---- Records provided
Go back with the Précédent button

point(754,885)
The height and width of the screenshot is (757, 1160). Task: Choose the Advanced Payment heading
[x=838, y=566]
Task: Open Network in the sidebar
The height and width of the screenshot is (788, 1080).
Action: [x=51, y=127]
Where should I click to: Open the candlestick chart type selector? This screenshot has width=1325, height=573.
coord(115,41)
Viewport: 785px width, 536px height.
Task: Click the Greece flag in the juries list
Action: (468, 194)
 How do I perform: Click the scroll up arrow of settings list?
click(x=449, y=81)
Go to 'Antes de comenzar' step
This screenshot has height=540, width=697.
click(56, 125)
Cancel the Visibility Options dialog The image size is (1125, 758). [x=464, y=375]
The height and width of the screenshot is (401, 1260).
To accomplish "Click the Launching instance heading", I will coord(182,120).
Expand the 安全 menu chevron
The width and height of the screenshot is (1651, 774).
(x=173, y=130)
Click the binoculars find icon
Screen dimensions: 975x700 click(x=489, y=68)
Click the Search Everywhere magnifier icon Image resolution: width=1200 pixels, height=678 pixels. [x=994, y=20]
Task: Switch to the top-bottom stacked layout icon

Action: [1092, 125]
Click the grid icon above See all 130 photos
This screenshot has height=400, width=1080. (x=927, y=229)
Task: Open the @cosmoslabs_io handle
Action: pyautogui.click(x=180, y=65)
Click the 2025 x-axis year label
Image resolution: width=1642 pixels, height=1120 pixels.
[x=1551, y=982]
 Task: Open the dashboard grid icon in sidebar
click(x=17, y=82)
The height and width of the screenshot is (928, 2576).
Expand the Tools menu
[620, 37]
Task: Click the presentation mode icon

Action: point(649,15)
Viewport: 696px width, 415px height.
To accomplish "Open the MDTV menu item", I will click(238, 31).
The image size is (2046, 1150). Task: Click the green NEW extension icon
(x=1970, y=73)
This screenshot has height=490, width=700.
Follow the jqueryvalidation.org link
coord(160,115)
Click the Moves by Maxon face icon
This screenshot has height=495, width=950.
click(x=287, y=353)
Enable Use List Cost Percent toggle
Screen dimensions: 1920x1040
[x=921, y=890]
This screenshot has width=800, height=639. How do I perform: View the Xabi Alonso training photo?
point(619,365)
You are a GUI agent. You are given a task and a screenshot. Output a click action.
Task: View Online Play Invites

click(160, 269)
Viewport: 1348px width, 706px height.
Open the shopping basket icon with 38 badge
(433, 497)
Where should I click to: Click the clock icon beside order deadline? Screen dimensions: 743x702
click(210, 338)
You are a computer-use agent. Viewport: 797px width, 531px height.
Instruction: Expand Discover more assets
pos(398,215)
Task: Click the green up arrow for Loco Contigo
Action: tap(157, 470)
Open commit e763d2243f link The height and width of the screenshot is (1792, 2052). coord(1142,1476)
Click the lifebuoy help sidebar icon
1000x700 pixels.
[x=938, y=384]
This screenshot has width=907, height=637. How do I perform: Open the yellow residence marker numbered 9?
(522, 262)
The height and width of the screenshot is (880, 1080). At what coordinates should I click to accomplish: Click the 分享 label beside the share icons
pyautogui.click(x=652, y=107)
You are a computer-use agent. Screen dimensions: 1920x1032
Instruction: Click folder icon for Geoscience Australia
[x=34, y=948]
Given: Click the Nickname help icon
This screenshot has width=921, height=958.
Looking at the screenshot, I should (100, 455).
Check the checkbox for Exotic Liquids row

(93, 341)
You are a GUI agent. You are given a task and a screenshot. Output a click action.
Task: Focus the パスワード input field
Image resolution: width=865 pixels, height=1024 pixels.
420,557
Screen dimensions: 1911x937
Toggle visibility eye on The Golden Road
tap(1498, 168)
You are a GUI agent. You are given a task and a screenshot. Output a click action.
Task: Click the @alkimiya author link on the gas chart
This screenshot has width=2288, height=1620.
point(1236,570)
--------
## [Exercise requirements]
List every line of the data above that contains the string "Viewport".

## [Response to the task]
Viewport: 785px width, 536px height.
Viewport: 696px width, 415px height.
Viewport: 1348px width, 706px height.
You are a computer-use agent. Viewport: 797px width, 531px height.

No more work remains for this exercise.